Déjà difficile depuis la présentation du film à Cannes, la vie de Loubna Abidar tourne au cauchemar quand, le 5 novembre dernier, elle est enlevée et séquestrée pendant plusieurs heures par des jeunes gens saouls qu'elle avait croisés dans la rue à Casablanca. Rouée de coups, elle réussit à s'en sortir vivante et poste à son retour chez elle des photos de son visage tuméfié sur les réseaux sociaux. S'en suit un déferlement de haine inimaginable. "Le lendemain [de l'agression], une chanteuse marocaine dont je tairai le nom a écrit sur son Facebook : 'Dommage, j'aurais préféré qu'elle meure. Je rêve de la coincer dans une ruelle et de lâcher trois pitbulls qui la dévoreraient jusqu'aux os'." Un autre lui écrit : "Moi, je ne te frapperais pas. Je me contenterais de te violer."
Pourtant, assure Loubna Abiar, "ces trois jeunes, je ne leur en veux pas, j'en veux en revanche à la presse marocaine. Elle raconte n'importe quoi sur mon compte depuis la polémique engendrée par les extraits du film piratés sur internet au moment où il a été présenté à Cannes."
Calomniée dans les médias, méprisée par les forces de police qui refusent d'enregistrer sa plainte, Loubna Abidar prend la décision de s'exiler en France grâce à un visa touristique pour garantir sa sécurité. Hébergée chez une amie en Normandie, Loubna Abidar découvre alors qu'ici, son histoire ne suscite aucune haine, mais au contraire du respect et de la compassion. "Les gens me reconnaissent dans la rue, m'adressent beaucoup de sourires et de bonnes paroles. Ça change, explique-t-elle."

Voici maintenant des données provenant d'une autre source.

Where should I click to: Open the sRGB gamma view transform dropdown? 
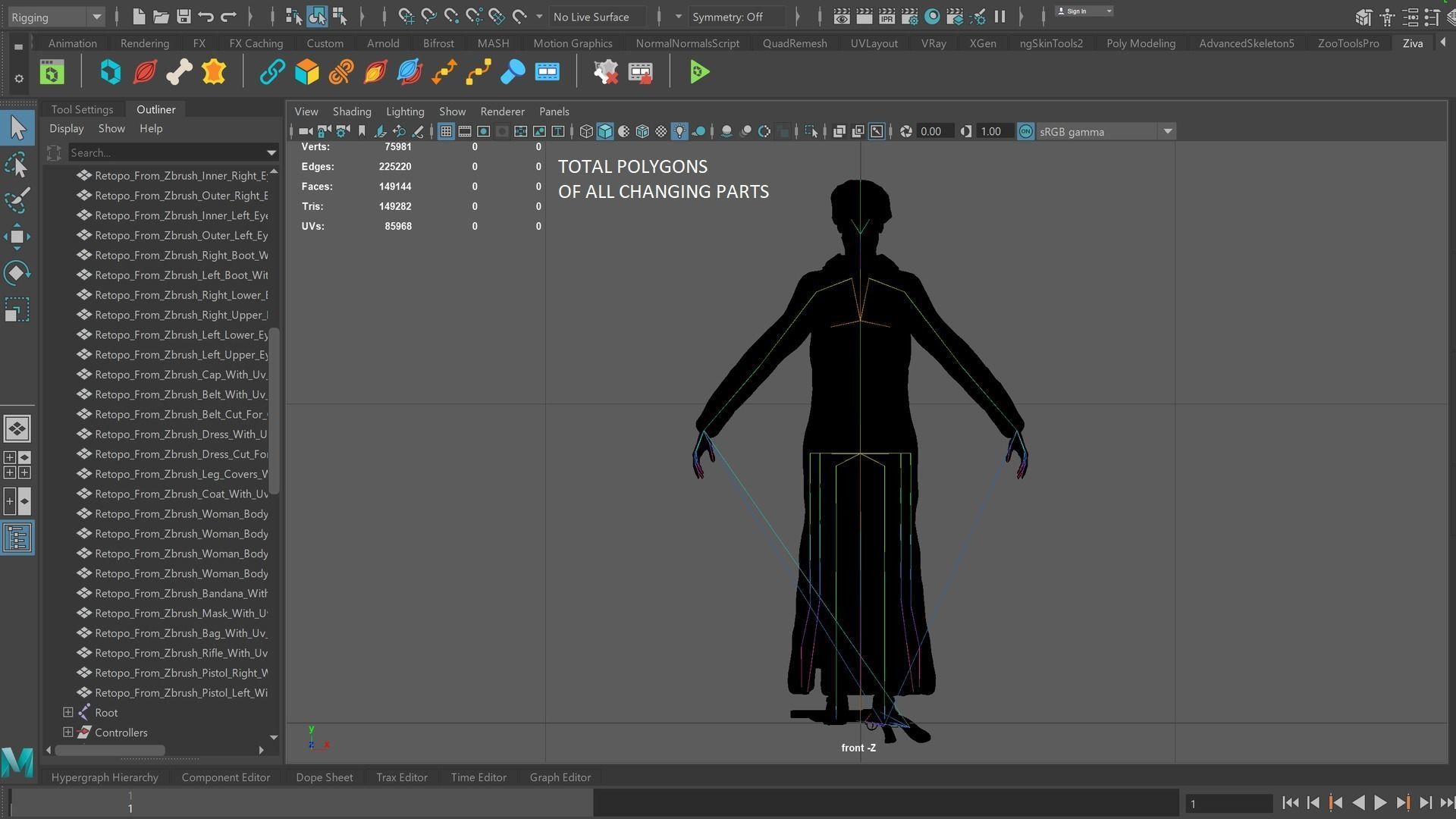(1168, 132)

Depuis, Loubna a déménagé dans une autre petite ville, dont elle tait le nom par crainte de représailles. D'autant qu'elle pourrait bientôt être contrainte de retourner au Maroc pour refaire faire son visa touristique, qui a expiré. "La procédure normale m'impose de me rendre au Maroc pour y faire une demande de visa long séjour. Mais si je retourne là-bas, je crains qu'on ne me laisse plus repartir. [...] J'ai laissé ma fille de 6 ans au Maroc avec mon mari. Je ne peux pas la ramener."
Sa nomination surprise aux César pourrait l'aider à poser définitivement ses valises en France. Nommée aux côtés de Catherine Frot, Catherine Deneuve et Isabelle Huppert dans la catégorie meilleure actrice, Loubna Abidar n'imagine pas poursuivre sa carrière ailleurs qu'en France. "Oui, je veux vivre ici, continuer à défendre la femme et l'enfant arabes, tourner des films engagés. Je vais monter une association qui vient en aide aux prostituées. J'ai quelques économies, des projets de tournage, un contrat de travail avec les éditions Stock pour un livre. Je loue un appartement...", détaille-t-elle à Télé Obs.
Et qui sait, peut-être que ce soir, le talent de Loubna Abidar sera récompensé par un César de la meilleure actrice. Après tout ce qu'elle a enduré, c'est tout ce qu'on lui souhaite.